[Collected data entries]
⁂

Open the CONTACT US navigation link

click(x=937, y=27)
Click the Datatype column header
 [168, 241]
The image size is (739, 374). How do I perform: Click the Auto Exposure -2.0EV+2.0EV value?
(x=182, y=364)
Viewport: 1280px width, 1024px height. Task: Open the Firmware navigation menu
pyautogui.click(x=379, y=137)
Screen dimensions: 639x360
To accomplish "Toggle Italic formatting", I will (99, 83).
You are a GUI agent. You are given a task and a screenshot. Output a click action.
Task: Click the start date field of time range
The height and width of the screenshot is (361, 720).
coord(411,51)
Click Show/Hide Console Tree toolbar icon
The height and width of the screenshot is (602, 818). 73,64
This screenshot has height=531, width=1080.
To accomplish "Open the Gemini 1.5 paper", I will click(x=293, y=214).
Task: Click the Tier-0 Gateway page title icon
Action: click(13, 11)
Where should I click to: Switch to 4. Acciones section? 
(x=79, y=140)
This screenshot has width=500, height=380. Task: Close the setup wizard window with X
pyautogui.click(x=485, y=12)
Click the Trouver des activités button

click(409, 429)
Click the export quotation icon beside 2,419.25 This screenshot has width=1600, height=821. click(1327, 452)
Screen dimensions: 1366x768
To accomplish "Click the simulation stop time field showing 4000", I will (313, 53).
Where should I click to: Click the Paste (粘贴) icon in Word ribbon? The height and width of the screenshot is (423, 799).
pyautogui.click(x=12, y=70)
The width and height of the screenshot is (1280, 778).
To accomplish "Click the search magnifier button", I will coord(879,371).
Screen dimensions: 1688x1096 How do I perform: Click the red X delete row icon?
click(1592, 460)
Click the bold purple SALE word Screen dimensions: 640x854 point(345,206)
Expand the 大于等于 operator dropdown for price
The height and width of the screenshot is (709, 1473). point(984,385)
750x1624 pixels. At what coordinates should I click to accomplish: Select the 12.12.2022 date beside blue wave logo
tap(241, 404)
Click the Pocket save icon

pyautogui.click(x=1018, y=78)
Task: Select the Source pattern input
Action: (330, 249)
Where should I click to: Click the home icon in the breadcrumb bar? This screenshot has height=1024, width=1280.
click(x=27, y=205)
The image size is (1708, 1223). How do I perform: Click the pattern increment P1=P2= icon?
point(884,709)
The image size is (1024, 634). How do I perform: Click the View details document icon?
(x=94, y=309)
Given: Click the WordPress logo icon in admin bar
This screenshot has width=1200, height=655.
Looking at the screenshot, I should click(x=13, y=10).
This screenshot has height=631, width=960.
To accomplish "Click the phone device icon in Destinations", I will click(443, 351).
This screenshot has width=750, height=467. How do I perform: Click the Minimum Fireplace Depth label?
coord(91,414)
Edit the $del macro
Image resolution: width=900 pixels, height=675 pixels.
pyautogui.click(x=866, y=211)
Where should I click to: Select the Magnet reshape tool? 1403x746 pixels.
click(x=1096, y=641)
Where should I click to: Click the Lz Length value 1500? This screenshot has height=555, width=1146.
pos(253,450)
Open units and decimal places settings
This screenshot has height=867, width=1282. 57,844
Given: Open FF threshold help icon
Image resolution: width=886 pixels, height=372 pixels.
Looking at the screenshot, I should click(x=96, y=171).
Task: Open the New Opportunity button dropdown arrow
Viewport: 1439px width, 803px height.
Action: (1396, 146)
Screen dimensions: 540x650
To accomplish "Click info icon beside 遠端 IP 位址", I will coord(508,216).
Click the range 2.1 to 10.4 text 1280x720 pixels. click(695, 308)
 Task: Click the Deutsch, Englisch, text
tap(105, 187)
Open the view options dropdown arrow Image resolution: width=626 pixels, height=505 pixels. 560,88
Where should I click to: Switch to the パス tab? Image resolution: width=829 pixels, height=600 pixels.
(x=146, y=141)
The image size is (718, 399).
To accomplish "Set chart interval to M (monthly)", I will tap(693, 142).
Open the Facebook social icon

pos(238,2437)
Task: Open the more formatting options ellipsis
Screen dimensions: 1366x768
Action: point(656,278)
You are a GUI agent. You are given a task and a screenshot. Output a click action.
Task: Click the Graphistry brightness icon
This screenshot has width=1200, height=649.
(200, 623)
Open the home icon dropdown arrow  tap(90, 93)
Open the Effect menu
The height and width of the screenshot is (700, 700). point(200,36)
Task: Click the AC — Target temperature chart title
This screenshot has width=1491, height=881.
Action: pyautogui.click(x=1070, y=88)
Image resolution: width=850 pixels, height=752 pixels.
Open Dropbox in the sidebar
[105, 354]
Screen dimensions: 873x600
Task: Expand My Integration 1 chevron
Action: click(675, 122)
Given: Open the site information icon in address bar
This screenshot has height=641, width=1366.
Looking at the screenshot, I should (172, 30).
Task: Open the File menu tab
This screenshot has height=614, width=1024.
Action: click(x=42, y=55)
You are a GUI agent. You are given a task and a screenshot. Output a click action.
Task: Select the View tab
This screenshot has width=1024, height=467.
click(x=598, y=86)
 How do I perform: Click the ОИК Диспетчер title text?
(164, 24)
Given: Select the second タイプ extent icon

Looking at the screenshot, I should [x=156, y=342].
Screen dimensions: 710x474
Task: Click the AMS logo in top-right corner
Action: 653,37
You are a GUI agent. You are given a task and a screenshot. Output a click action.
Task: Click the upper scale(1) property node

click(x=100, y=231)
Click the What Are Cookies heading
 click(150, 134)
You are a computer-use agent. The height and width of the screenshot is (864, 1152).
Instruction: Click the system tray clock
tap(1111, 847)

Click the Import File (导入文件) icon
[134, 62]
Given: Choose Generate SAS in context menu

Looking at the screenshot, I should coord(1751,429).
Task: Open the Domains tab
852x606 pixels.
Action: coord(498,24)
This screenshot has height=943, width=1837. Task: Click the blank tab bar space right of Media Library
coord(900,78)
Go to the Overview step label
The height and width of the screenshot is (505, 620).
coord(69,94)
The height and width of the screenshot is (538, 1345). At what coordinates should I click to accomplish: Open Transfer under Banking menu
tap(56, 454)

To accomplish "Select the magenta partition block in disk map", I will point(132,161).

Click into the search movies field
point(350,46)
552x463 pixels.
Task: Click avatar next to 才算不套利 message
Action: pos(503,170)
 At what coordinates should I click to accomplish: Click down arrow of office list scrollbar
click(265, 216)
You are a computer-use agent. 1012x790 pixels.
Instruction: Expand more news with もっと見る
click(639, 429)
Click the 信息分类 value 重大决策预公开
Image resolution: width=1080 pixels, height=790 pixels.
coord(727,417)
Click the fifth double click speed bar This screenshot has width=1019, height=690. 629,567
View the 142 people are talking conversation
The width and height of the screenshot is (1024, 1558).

⁂

[YOUR ASSIGNMENT] Return what is listed above, exactly and completely.

[RESPONSE TO THE EXERCISE]
Open the CONTACT US navigation link

click(x=937, y=27)
Click the Datatype column header
 [168, 241]
The image size is (739, 374). How do I perform: Click the Auto Exposure -2.0EV+2.0EV value?
(x=182, y=364)
Viewport: 1280px width, 1024px height. Task: Open the Firmware navigation menu
pyautogui.click(x=379, y=137)
Screen dimensions: 639x360
To accomplish "Toggle Italic formatting", I will (99, 83).
You are a GUI agent. You are given a task and a screenshot. Output a click action.
Task: Click the start date field of time range
The height and width of the screenshot is (361, 720).
coord(411,51)
Click Show/Hide Console Tree toolbar icon
The height and width of the screenshot is (602, 818). 73,64
This screenshot has height=531, width=1080.
To accomplish "Open the Gemini 1.5 paper", I will click(x=293, y=214).
Task: Click the Tier-0 Gateway page title icon
Action: click(13, 11)
Where should I click to: Switch to 4. Acciones section? 
(x=79, y=140)
This screenshot has width=500, height=380. Task: Close the setup wizard window with X
pyautogui.click(x=485, y=12)
Click the Trouver des activités button

click(409, 429)
Click the export quotation icon beside 2,419.25 This screenshot has width=1600, height=821. click(1327, 452)
Screen dimensions: 1366x768
To accomplish "Click the simulation stop time field showing 4000", I will (313, 53).
Where should I click to: Click the Paste (粘贴) icon in Word ribbon? The height and width of the screenshot is (423, 799).
pyautogui.click(x=12, y=70)
The width and height of the screenshot is (1280, 778).
To accomplish "Click the search magnifier button", I will coord(879,371).
Screen dimensions: 1688x1096 How do I perform: Click the red X delete row icon?
click(1592, 460)
Click the bold purple SALE word Screen dimensions: 640x854 point(345,206)
Expand the 大于等于 operator dropdown for price
The height and width of the screenshot is (709, 1473). point(984,385)
750x1624 pixels. At what coordinates should I click to accomplish: Select the 12.12.2022 date beside blue wave logo
tap(241, 404)
Click the Pocket save icon

pyautogui.click(x=1018, y=78)
Task: Select the Source pattern input
Action: (330, 249)
Where should I click to: Click the home icon in the breadcrumb bar? This screenshot has height=1024, width=1280.
click(x=27, y=205)
The image size is (1708, 1223). How do I perform: Click the pattern increment P1=P2= icon?
point(884,709)
The image size is (1024, 634). How do I perform: Click the View details document icon?
(x=94, y=309)
Given: Click the WordPress logo icon in admin bar
This screenshot has width=1200, height=655.
Looking at the screenshot, I should click(x=13, y=10).
This screenshot has height=631, width=960.
To accomplish "Click the phone device icon in Destinations", I will click(443, 351).
This screenshot has width=750, height=467. How do I perform: Click the Minimum Fireplace Depth label?
coord(91,414)
Edit the $del macro
Image resolution: width=900 pixels, height=675 pixels.
pyautogui.click(x=866, y=211)
Where should I click to: Select the Magnet reshape tool? 1403x746 pixels.
click(x=1096, y=641)
Where should I click to: Click the Lz Length value 1500? This screenshot has height=555, width=1146.
pos(253,450)
Open units and decimal places settings
This screenshot has height=867, width=1282. 57,844
Given: Open FF threshold help icon
Image resolution: width=886 pixels, height=372 pixels.
Looking at the screenshot, I should click(x=96, y=171).
Task: Open the New Opportunity button dropdown arrow
Viewport: 1439px width, 803px height.
Action: (1396, 146)
Screen dimensions: 540x650
To accomplish "Click info icon beside 遠端 IP 位址", I will coord(508,216).
Click the range 2.1 to 10.4 text 1280x720 pixels. click(695, 308)
 Task: Click the Deutsch, Englisch, text
tap(105, 187)
Open the view options dropdown arrow Image resolution: width=626 pixels, height=505 pixels. 560,88
Where should I click to: Switch to the パス tab? Image resolution: width=829 pixels, height=600 pixels.
(x=146, y=141)
The image size is (718, 399).
To accomplish "Set chart interval to M (monthly)", I will tap(693, 142).
Open the Facebook social icon

pos(238,2437)
Task: Open the more formatting options ellipsis
Screen dimensions: 1366x768
Action: point(656,278)
You are a GUI agent. You are given a task and a screenshot. Output a click action.
Task: Click the Graphistry brightness icon
This screenshot has width=1200, height=649.
(200, 623)
Open the home icon dropdown arrow  tap(90, 93)
Open the Effect menu
The height and width of the screenshot is (700, 700). point(200,36)
Task: Click the AC — Target temperature chart title
This screenshot has width=1491, height=881.
Action: pyautogui.click(x=1070, y=88)
Image resolution: width=850 pixels, height=752 pixels.
Open Dropbox in the sidebar
[105, 354]
Screen dimensions: 873x600
Task: Expand My Integration 1 chevron
Action: click(675, 122)
Given: Open the site information icon in address bar
This screenshot has height=641, width=1366.
Looking at the screenshot, I should (172, 30).
Task: Open the File menu tab
This screenshot has height=614, width=1024.
Action: click(x=42, y=55)
You are a GUI agent. You are given a task and a screenshot. Output a click action.
Task: Select the View tab
This screenshot has width=1024, height=467.
click(x=598, y=86)
 How do I perform: Click the ОИК Диспетчер title text?
(164, 24)
Given: Select the second タイプ extent icon

Looking at the screenshot, I should [x=156, y=342].
Screen dimensions: 710x474
Task: Click the AMS logo in top-right corner
Action: 653,37
You are a GUI agent. You are given a task and a screenshot. Output a click action.
Task: Click the upper scale(1) property node

click(x=100, y=231)
Click the What Are Cookies heading
 click(150, 134)
You are a computer-use agent. The height and width of the screenshot is (864, 1152).
Instruction: Click the system tray clock
tap(1111, 847)

Click the Import File (导入文件) icon
[134, 62]
Given: Choose Generate SAS in context menu

Looking at the screenshot, I should coord(1751,429).
Task: Open the Domains tab
852x606 pixels.
Action: coord(498,24)
This screenshot has height=943, width=1837. Task: Click the blank tab bar space right of Media Library
coord(900,78)
Go to the Overview step label
The height and width of the screenshot is (505, 620).
coord(69,94)
The height and width of the screenshot is (538, 1345). At what coordinates should I click to accomplish: Open Transfer under Banking menu
tap(56, 454)

To accomplish "Select the magenta partition block in disk map", I will point(132,161).

Click into the search movies field
point(350,46)
552x463 pixels.
Task: Click avatar next to 才算不套利 message
Action: pos(503,170)
 At what coordinates should I click to accomplish: Click down arrow of office list scrollbar
click(265, 216)
You are a computer-use agent. 1012x790 pixels.
Instruction: Expand more news with もっと見る
click(639, 429)
Click the 信息分类 value 重大决策预公开
Image resolution: width=1080 pixels, height=790 pixels.
coord(727,417)
Click the fifth double click speed bar This screenshot has width=1019, height=690. 629,567
View the 142 people are talking conversation
The width and height of the screenshot is (1024, 1558).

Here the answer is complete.